● Consignes:
1. D'après l'extrait fourni, à quel âge Betty a-t-elle commencé à être victime d'inceste ?
2. Relevez dans l'extrait fourni tout ce qui compose le quotidien de la famille, en reprenant les groupes de mots tels qu'ils y figurent.

Ce livre est édifiant à plus d'un titre !
Premièrement, il raconte l'enfer quotidien vécu par l'auteure et ses frères et soeurs au sein d'une famille violente et perverse. Un quotidien fait de viols et de pratiques sexuelles incestueuses, d'humiliations verbales et de rejet, de coups et de brimades, de privations alimentaires et affectives, d'isolement social tout en donnant, à l'extérieur, l'apparence d'une famille "normale" à qui l'on ne pouvait que faire confiance compte tenu de son aisance sociale et financière (c'est un lieu commun de dire que ce genre d'histoires ne se passent que dans les milieux défavorisés... mais la réalité est hélas tout autre).
Deuxièmement, il raconte le sacrifice de Betty (victime d'inceste dès l'âge de 8 ans et qui subira trois IVG) qui, pour sauver les autres membres de sa famille, va prendre le risque de quitter le domicile familial et dénoncer ces agissements à la face du monde et aux autorités censées les condamner. Une démarche qui se voulait salutaire et altruiste mais qui, in fine, se retournera contre elle, la détournera de tous les membres du clan et générera chez elle une grande culpabilité dont elle ne s'est, aujourd'hui encore, pas débarrassée.

● Données fournies:
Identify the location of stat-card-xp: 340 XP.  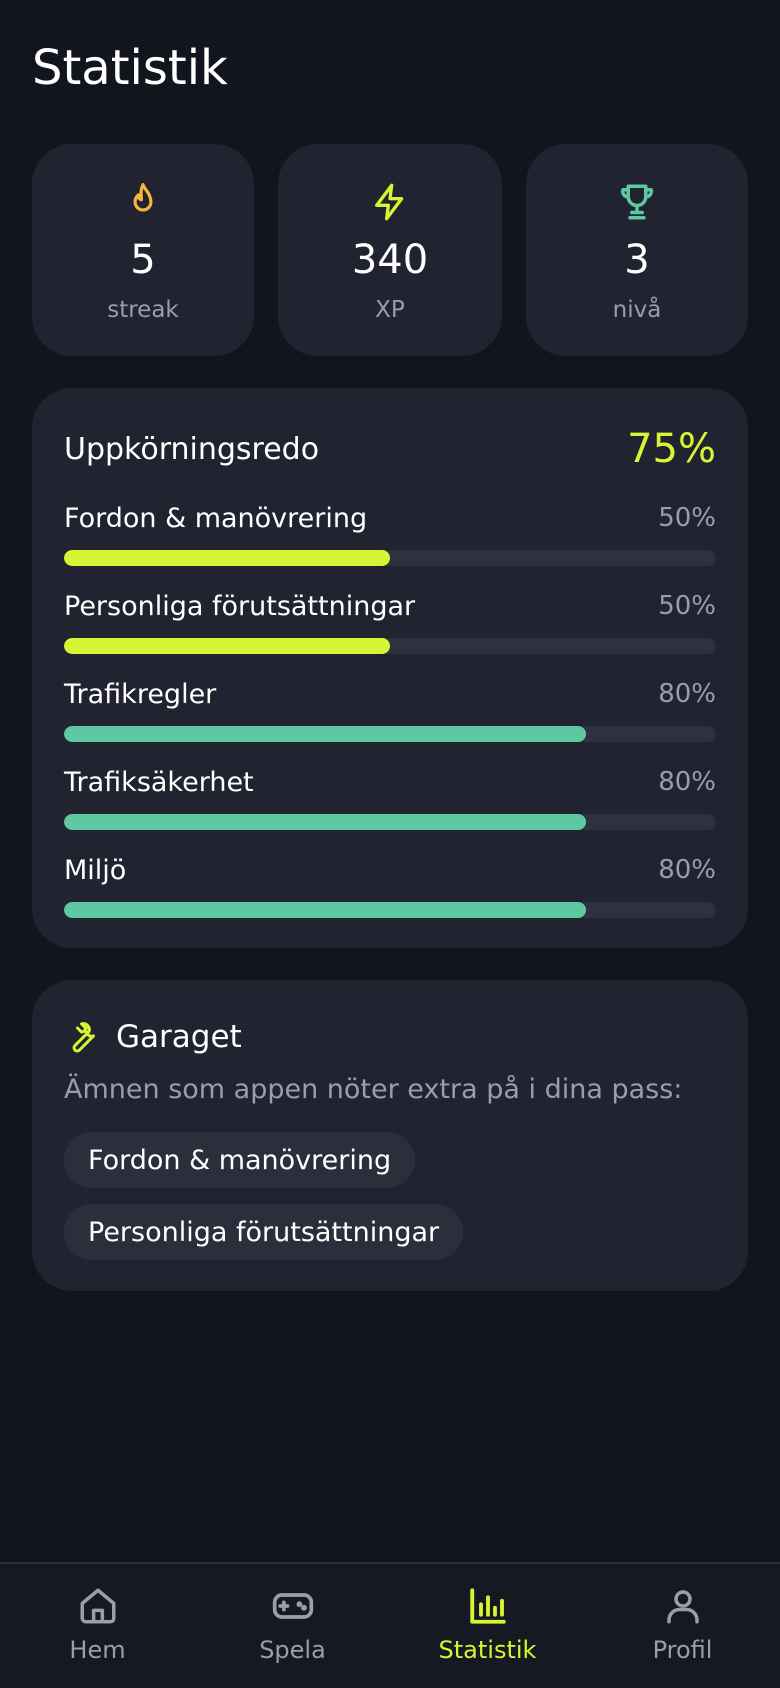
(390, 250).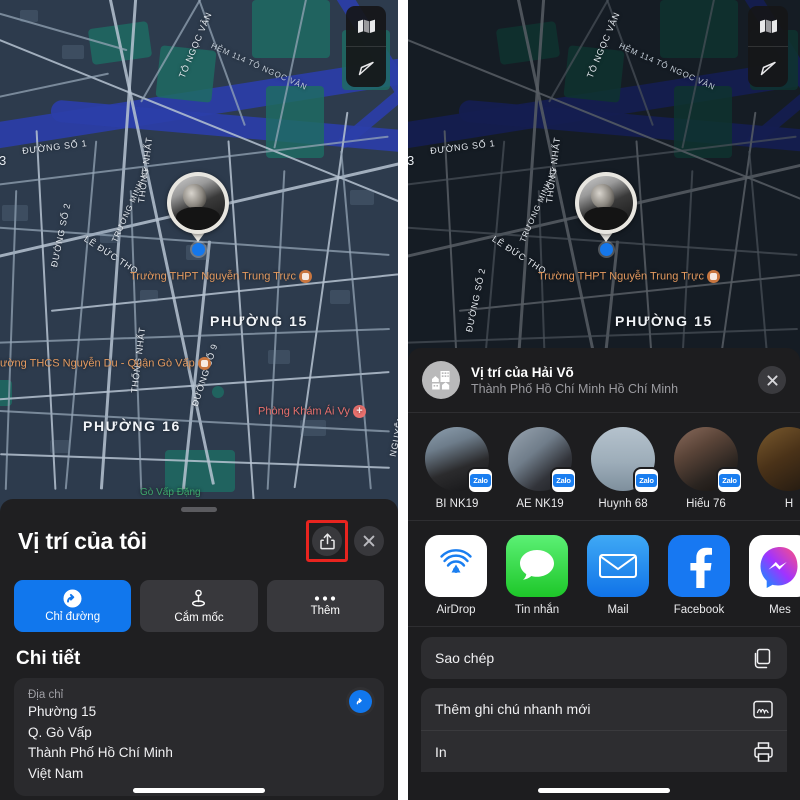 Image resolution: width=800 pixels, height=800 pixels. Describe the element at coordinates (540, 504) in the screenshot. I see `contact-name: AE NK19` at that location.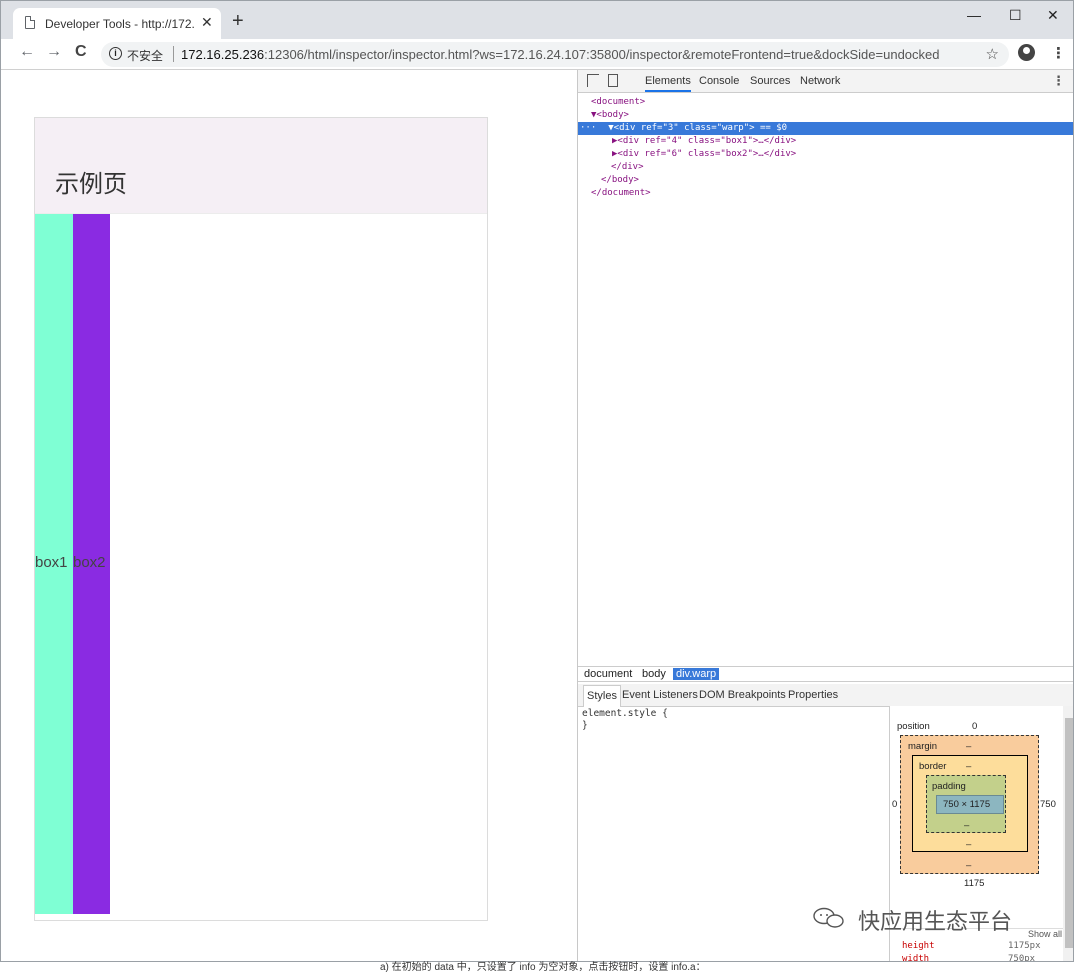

● Réponses aux consignes:
1. Dès l'âge de 8 ans.

2.
- viols et pratiques sexuelles incestueuses
- humiliations verbales et rejet
- coups et brimades
- privations alimentaires et affectives
- isolement social